Vanderbilt professor outlines epilepsy therapies during BACH presentation

By David E. GillespieMarch 14, 2016

Vanderbilt professor outlines epilepsy therapies during BACH presentation
(Photo Credit: U.S. Army) VIEW ORIGINAL

FORT CAMPBELL, KY -- As part of Blanchfield Army Community Hospital's Continuing Medical Education (CME) series, the director of Vanderbilt's Epilepsy Center presented a discussion on "Non-Pharmacological Therapy of Epilepsy" during a lunch-and-learn session March 10.

Dr. Bassel W. Abou-Khalil, who also serves as professor of Neurology at Vanderbilt, shared research on dietary therapy, vagus nerve stimulation, and responsive neurostimulation for seizure control. More than 25 providers and nurses attended the lecture, which helps those in the medical field maintain competence and learn about new and developing areas of their field. Since 2009, Vanderbilt Medical Center Staff and Education liaison have donated their time in support of BACH's Hospital Grand Rounds CME program.

"Epilepsy is a common chronic disorder that usually requires long-term antiepileptic drug therapy," Abou-Khalil said. "We always start with medications, but if those medications fail, we must have other options."

He said a recent study of 470 patients showed that about half of patients respond to an initial antiepileptic drug, and about 13 percent respond to a second drug. Only 64 percent were free of seizures at follow-up, highlighting the continued need for more effective and better tolerated drugs or medical therapy.

"Sometimes with diet, patients can reduce or remove medications," Abou-Khalil said. "Dietary therapy, mainly fasting, is a very old treatment of epilepsy dating back to Hippocrates, who described body purification with fasting to treat epilepsy."

A diet of high fat, adequate protein, and low carbohydrates, aptly named ketogenic, was introduced as treatment in 1921 to mimic the effects of fasting. Interest waned after the introduction of antiepileptic drugs, but resurged in the 1990s.

"A ketogenic diet typically begins with fasting and calories are only 75 percent of those recommended by age.
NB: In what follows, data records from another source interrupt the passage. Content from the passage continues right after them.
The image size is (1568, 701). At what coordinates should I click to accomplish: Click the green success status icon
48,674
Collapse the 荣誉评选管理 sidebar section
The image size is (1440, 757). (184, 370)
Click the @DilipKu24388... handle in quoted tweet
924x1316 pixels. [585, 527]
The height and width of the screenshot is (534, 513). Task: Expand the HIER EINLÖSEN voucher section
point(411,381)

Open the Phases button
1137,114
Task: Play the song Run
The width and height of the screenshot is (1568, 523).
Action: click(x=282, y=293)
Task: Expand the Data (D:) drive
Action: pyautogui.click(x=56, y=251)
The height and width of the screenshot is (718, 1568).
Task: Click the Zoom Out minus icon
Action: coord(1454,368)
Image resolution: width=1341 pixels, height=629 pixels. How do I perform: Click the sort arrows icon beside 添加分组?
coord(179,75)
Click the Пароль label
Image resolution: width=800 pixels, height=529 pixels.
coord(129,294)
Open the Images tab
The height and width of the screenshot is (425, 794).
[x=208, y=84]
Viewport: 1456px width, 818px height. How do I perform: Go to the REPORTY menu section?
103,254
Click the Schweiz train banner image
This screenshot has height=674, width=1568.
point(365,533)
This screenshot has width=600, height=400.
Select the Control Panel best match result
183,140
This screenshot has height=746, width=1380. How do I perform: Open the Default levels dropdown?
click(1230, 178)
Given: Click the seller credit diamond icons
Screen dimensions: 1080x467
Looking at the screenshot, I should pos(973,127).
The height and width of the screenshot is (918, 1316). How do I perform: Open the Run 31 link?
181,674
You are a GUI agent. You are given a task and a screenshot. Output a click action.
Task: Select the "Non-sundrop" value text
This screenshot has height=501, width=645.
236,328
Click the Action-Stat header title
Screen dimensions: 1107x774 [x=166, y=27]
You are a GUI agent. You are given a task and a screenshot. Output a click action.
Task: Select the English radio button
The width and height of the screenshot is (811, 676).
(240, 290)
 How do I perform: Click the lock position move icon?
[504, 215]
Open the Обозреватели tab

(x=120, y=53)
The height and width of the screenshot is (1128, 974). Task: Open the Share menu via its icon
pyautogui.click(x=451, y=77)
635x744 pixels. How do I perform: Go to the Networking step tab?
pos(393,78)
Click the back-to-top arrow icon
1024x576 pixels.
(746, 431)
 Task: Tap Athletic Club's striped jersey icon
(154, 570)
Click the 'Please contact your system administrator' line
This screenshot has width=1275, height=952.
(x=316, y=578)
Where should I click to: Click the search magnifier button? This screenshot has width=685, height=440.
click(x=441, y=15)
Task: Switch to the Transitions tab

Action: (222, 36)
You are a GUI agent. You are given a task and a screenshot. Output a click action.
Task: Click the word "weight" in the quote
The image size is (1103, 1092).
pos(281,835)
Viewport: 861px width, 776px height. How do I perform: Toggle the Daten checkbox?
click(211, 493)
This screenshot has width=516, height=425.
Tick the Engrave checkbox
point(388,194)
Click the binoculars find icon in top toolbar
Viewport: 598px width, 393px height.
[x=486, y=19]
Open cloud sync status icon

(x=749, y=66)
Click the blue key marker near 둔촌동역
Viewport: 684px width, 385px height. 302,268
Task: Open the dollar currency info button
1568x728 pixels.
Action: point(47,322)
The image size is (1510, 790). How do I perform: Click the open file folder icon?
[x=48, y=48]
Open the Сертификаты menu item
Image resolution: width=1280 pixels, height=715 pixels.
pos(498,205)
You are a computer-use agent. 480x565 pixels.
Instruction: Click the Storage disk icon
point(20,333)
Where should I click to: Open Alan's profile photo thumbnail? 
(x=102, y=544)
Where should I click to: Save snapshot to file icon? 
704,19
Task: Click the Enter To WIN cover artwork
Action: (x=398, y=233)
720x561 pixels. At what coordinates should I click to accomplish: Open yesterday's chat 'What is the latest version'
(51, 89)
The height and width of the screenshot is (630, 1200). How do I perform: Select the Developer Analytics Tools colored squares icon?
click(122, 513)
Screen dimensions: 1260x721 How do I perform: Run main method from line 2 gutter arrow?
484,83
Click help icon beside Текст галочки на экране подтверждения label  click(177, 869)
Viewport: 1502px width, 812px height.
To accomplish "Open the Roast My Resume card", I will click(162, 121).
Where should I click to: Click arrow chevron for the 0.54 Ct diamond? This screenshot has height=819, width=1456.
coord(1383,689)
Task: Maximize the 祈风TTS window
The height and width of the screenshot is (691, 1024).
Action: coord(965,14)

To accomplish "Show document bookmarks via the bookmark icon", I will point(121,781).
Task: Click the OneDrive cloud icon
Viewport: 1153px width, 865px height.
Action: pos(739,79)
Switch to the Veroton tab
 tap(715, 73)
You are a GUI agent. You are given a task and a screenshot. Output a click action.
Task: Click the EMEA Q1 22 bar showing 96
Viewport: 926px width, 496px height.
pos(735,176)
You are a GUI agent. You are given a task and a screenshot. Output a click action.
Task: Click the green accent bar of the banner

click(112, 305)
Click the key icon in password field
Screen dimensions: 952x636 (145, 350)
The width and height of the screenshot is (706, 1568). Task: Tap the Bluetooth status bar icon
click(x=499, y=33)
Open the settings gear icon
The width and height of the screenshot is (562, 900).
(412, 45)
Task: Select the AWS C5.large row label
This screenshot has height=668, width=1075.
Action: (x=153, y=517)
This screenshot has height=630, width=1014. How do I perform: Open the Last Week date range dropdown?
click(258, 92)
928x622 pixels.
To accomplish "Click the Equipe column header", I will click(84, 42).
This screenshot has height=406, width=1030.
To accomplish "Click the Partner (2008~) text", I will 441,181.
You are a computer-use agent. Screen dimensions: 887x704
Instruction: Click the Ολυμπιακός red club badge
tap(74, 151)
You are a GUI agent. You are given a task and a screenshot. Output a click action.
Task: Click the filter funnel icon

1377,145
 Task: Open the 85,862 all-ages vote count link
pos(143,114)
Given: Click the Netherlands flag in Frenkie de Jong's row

The efficacy from long-term studies showed seizure reduction of greater than 90 percent in 37 percent of patients and a 50 to 90 percent reduction in 30 percent of patients," Abou-Khalil said.

Despite the success, adherence to the diet is a major issue in adolescents and young children. "It only takes one cookie to reverse the effects," Abou-Khalil said.

"A modified Atkins diet was created to be more palatable and less restrictive than the ketogenic diet, especially for those who find it hard to comply with the ketogenic. The modified Atkins does not restrict protein or calories; it only restricts carbohydrates."

Overall, both diets proved effective, but compliance is difficult to maintain, Abou-Khalil said. Two additional therapies include vagus nerve stimulation and responsive neurostimulation.

Vagus nerve stimulation (VNS) aims to prevent seizures by using a device similar to a pacemaker to send pulses of electrical energy to the brain via the vagus nerve in the neck. The device gives stimulation at regular intervals during the day, usually with 30 seconds of stimulation alternating with 5 minutes without stimulation. Patients with warnings before seizures can also trigger the device with a special magnet to help stop a seizure or reduce the severity.

"In a study of 100 patients at Vanderbilt, about two-thirds have benefitted with milder or shorter seizures and less frequent destructive seizures resulting in emergency room visits. The ability to stop or influence a seizure with magnet use is the greatest source of satisfaction -- 55 percent say they benefit from magnet use."

Unlike VNS, which uses a small device beneath the skin on the chest, responsive neurostimulation requires a device embedded in the skull with two electrodes implanted within the epileptogenic zone. Seizures are significantly reduced with patients seeing a 53 percent decrease after two years.

"Responsive stimulation is labor intensive and expensive. To be effective, you have to find the source of seizures," Abou-Khalil said.

Treatment of epilepsy continues to require a number of treatment options, and these non-pharmacological therapies are available for patients, he said.

"Lectures like this are great to have, especially if you are clinical staff," said Cpt. Michael Johnson, a neurologist at BACH. "Having this exposure for other staff members to see is super helpful. If you think about nurses, physician assistants, and physical therapists -- if they are familiar with some of the things that are non-pharmacological that we associate with epilepsy, I think that's important that they know other options."

Knowing these other options is especially important with refractory epilepsy, where patients are not responding to conventional therapies, Johnson explained.

"It can prompt them to refer this person to a neurologist, so that improves our access to care. I think that is the most useful thing that we have. Just that alternate treatments come up, that's good because it gets those patients moving in the right direction."